Recorded data
++++++

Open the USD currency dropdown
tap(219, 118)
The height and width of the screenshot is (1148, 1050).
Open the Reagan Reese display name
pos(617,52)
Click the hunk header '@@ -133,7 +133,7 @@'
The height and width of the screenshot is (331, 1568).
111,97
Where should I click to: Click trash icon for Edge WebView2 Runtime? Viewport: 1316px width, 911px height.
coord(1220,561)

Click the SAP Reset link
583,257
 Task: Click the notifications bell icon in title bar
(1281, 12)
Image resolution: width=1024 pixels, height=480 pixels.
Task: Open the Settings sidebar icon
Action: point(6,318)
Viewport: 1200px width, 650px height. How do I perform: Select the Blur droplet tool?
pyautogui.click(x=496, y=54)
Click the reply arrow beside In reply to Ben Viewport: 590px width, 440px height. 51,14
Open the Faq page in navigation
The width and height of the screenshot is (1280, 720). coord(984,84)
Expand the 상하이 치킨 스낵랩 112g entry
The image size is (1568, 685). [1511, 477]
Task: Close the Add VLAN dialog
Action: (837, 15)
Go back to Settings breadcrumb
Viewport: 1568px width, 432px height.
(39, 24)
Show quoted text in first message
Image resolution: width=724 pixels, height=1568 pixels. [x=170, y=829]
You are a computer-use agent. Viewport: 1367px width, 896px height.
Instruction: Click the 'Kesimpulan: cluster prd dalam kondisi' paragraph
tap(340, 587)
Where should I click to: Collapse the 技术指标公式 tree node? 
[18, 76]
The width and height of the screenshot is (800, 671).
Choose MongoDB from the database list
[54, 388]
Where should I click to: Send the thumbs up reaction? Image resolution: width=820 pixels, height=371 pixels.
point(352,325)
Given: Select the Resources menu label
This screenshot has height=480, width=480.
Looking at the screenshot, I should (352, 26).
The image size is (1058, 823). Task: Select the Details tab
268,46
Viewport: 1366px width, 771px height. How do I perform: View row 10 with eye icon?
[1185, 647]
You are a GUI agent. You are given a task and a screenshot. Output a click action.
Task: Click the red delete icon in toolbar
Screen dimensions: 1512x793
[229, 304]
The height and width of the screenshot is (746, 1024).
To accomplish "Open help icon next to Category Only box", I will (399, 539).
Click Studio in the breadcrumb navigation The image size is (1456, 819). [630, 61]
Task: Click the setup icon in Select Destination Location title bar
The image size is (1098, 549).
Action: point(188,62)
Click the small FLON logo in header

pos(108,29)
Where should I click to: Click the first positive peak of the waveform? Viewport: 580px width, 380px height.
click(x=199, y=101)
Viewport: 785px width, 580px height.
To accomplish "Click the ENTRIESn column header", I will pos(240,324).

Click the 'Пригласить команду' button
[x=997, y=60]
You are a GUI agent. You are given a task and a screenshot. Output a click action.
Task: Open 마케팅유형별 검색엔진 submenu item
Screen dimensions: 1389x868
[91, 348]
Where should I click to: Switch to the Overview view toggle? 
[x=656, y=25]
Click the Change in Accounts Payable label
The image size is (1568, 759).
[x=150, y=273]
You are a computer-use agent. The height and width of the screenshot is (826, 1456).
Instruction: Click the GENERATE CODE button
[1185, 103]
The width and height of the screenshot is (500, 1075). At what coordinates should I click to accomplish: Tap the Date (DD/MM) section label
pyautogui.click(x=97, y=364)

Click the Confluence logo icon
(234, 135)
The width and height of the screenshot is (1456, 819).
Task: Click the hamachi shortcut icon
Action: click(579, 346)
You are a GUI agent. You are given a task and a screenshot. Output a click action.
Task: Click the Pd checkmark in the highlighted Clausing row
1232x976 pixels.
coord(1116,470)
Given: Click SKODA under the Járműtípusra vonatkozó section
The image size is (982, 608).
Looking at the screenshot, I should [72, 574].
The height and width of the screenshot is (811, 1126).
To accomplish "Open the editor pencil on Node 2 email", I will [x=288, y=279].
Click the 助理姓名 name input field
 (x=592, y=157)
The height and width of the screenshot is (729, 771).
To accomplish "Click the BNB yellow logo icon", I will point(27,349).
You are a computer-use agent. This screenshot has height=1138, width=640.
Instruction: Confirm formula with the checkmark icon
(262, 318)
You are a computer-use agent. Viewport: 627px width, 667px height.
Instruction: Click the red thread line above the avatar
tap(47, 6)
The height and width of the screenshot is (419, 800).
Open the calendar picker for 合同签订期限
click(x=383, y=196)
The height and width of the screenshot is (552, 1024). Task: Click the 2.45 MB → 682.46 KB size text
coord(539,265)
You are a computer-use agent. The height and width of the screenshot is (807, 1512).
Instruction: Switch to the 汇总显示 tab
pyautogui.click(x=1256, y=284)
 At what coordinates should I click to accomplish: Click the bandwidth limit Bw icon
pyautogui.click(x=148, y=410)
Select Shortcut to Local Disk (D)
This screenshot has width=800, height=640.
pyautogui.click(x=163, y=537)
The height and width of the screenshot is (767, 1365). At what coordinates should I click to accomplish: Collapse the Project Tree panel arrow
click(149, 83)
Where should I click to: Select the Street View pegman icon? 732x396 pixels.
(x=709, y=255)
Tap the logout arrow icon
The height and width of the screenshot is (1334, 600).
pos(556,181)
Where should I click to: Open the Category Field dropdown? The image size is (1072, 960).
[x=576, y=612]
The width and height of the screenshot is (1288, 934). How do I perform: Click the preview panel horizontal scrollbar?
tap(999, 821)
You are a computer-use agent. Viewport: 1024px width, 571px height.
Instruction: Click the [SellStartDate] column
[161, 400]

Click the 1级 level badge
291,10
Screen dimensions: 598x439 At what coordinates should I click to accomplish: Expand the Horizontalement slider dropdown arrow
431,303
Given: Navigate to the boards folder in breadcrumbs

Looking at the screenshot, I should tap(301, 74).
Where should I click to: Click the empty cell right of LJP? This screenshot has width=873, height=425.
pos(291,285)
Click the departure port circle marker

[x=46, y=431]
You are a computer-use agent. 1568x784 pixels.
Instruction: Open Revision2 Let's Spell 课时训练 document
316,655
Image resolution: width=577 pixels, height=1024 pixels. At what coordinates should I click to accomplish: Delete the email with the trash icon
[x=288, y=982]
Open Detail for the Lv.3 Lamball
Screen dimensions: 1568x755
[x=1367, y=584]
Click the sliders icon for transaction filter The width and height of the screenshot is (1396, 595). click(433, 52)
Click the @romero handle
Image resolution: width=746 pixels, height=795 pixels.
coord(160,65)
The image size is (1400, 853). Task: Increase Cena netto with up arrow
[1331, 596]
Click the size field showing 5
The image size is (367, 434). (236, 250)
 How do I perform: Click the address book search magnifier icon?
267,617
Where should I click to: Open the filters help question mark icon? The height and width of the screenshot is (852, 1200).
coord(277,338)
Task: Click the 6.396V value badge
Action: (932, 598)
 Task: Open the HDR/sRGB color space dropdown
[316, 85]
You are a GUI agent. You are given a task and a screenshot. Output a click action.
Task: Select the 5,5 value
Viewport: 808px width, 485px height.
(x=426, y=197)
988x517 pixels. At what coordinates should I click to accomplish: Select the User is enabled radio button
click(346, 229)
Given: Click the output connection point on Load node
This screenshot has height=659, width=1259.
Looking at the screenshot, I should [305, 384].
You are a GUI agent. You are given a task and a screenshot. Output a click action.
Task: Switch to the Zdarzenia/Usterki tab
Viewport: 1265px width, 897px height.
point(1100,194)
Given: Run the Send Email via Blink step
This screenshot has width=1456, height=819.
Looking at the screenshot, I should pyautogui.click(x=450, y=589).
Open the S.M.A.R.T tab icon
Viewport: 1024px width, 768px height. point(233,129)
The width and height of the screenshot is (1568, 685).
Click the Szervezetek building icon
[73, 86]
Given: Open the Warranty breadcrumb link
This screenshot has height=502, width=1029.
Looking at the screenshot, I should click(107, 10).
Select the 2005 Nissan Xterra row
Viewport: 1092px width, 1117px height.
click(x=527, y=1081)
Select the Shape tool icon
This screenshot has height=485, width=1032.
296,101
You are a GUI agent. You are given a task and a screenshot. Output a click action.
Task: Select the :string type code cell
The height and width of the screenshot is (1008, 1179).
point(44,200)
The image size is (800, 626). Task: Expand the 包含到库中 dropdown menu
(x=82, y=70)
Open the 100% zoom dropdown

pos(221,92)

++++++

* _YOUR OBJECTIVE_: Starting with the first line of the recorded data and going on through the line with "tap(340, 587)", update the lines by changing "Viewport" to "Window" and keeping everything else the same.

* _RIGHT ANSWER_:
Open the USD currency dropdown
tap(219, 118)
The height and width of the screenshot is (1148, 1050).
Open the Reagan Reese display name
pos(617,52)
Click the hunk header '@@ -133,7 +133,7 @@'
The height and width of the screenshot is (331, 1568).
111,97
Where should I click to: Click trash icon for Edge WebView2 Runtime? Window: 1316px width, 911px height.
coord(1220,561)

Click the SAP Reset link
583,257
 Task: Click the notifications bell icon in title bar
(1281, 12)
Image resolution: width=1024 pixels, height=480 pixels.
Task: Open the Settings sidebar icon
Action: point(6,318)
Window: 1200px width, 650px height. How do I perform: Select the Blur droplet tool?
pyautogui.click(x=496, y=54)
Click the reply arrow beside In reply to Ben Window: 590px width, 440px height. 51,14
Open the Faq page in navigation
The width and height of the screenshot is (1280, 720). coord(984,84)
Expand the 상하이 치킨 스낵랩 112g entry
The image size is (1568, 685). [1511, 477]
Task: Close the Add VLAN dialog
Action: (837, 15)
Go back to Settings breadcrumb
Window: 1568px width, 432px height.
(39, 24)
Show quoted text in first message
Image resolution: width=724 pixels, height=1568 pixels. [x=170, y=829]
You are a computer-use agent. Window: 1367px width, 896px height.
Instruction: Click the 'Kesimpulan: cluster prd dalam kondisi' paragraph
tap(340, 587)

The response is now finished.